The layer-wise distribution mechanism of shortcuts (spurious correlations) in deep networks remains poorly understood, hindering principled mitigation strategies. To address this, we propose counterfactual inter-layer attribution to quantify each layer’s contribution to generalization degradation under clean versus biased data, conducting systematic analysis across VGG, ResNet, DeiT, and ConvNeXt on CIFAR-10, Waterbirds, and CelebA. We discover a cross-layer collaborative shortcut learning pattern: shallow layers predominantly encode spurious features, while deeper layers selectively forget core discriminative features from clean data. Leveraging this insight, we construct multi-dimensional perturbation axes for precise shortcut localization. Experiments reveal that shortcut effects permeate the entire network and exhibit strong dependence on both dataset and architecture, rendering generic mitigation strategies ineffective. Customized, architecture- and task-aware interventions are thus essential. This work establishes a novel paradigm for mechanistic modeling of shortcuts and targeted intervention.

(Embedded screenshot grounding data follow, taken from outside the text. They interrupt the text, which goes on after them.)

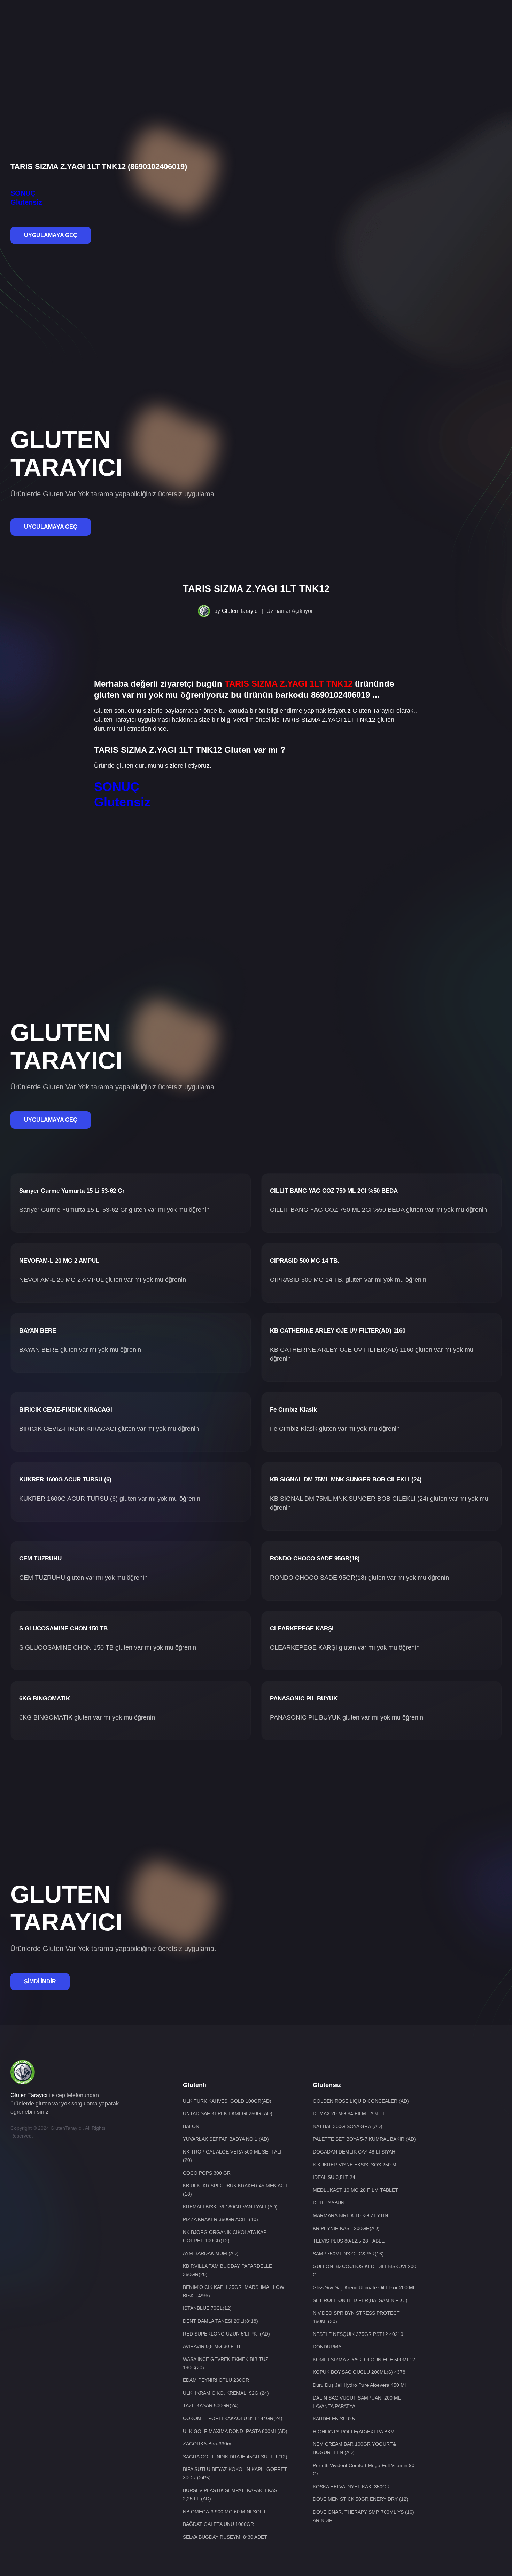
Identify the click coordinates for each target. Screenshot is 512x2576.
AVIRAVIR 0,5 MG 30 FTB (211, 2346)
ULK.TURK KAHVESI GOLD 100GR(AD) (227, 2101)
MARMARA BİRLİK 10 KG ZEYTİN (350, 2215)
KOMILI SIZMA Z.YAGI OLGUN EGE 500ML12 (364, 2359)
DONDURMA (327, 2346)
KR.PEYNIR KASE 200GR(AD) (346, 2228)
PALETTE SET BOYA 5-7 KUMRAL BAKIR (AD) (364, 2139)
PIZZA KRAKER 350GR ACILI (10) (220, 2219)
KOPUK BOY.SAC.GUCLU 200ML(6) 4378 (359, 2372)
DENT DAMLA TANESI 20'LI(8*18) (220, 2321)
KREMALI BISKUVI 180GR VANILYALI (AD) (230, 2207)
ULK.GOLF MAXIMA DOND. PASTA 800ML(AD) (235, 2431)
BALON (191, 2126)
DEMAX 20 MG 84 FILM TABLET (349, 2113)
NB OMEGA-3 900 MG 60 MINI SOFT (224, 2511)
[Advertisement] (256, 22)
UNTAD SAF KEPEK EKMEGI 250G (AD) (227, 2113)
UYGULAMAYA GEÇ (50, 235)
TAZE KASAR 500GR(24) (211, 2405)
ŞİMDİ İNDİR (40, 1981)
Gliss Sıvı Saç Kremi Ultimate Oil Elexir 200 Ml (363, 2287)
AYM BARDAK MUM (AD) (211, 2253)
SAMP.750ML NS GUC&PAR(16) (348, 2254)
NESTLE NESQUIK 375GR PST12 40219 (358, 2334)
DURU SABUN (328, 2202)
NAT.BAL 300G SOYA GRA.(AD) (347, 2126)
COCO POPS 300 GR (207, 2173)
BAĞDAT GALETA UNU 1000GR (218, 2524)
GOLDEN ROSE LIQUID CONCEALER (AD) (361, 2101)
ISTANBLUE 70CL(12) (207, 2308)
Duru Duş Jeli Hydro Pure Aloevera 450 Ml (359, 2385)
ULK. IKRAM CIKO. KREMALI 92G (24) (226, 2393)
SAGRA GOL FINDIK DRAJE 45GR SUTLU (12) (235, 2456)
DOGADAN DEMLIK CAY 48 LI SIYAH (354, 2152)
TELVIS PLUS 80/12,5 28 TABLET (350, 2241)
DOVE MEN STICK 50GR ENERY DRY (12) (360, 2499)
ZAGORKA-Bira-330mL (208, 2444)
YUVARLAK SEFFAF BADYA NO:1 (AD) (226, 2139)
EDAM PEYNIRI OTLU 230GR (216, 2380)
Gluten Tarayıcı (240, 611)
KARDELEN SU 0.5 (334, 2418)
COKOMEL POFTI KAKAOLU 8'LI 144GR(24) (232, 2418)
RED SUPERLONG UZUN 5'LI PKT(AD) (226, 2334)
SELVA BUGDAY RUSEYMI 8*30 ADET (225, 2537)
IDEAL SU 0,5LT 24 (334, 2177)
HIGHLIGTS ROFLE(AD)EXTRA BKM (354, 2431)
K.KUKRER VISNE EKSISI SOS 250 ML (356, 2164)
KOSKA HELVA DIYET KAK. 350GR (351, 2486)
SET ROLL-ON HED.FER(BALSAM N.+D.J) (360, 2300)
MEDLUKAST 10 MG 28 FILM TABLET (355, 2190)
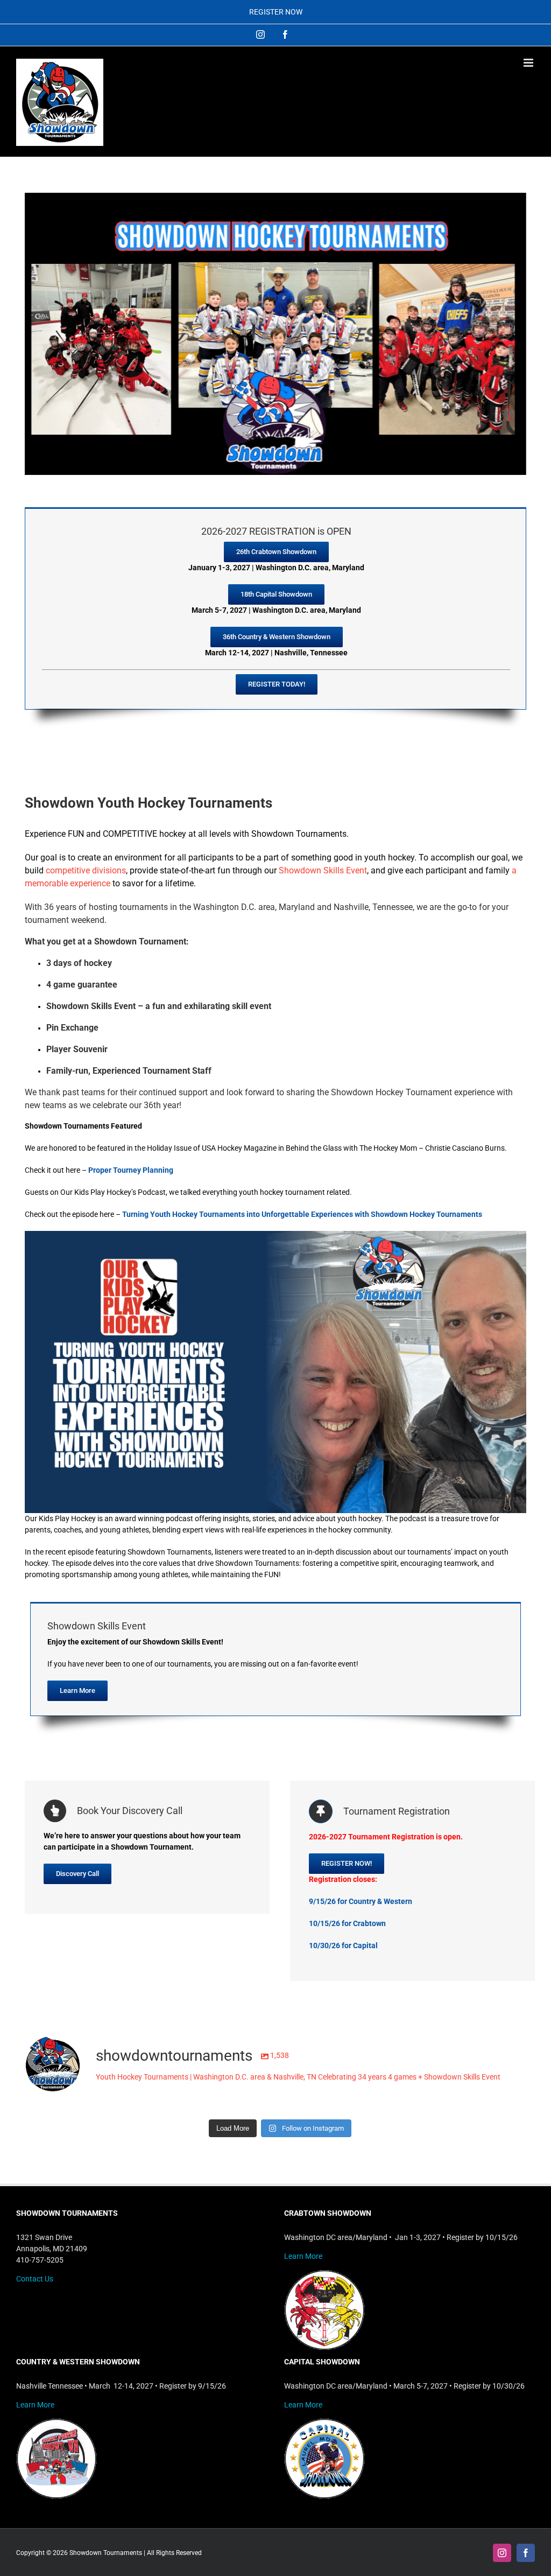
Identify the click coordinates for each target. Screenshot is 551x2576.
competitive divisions (86, 870)
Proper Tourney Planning (130, 1170)
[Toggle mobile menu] (529, 62)
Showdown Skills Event (323, 870)
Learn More (303, 2256)
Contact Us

Shortcuts, spurious rules that perform well during training but fail to generalize, present a major challenge to the reliability of deep networks (Geirhos et al., 2020). However, the impact of shortcuts on feature representations remains understudied, obstructing the design of principled shortcut-mitigation methods. To overcome this limitation, we investigate the layer-wise localization of shortcuts in deep models. Our novel experiment design quantifies the layer-wise contribution to accuracy degradation caused by a shortcut-inducing skew by counterfactual training on clean and skewed datasets. We employ our design to study shortcuts on CIFAR-10, Waterbirds, and CelebA datasets across VGG, ResNet, DeiT, and ConvNeXt architectures. We find that shortcut learning is not localized in specific layers but distributed throughout the network. Different network parts play different roles in this process: shallow layers predominantly encode spurious features, while deeper layers predominantly forget core features that are predictive on clean data. We also analyze the differences in localization and describe its principal axes of variation. Finally, our analysis of layer-wise shortcut-mitigation strategies suggests the hardness of designing general methods, supporting dataset- and architecture-specific approaches instead.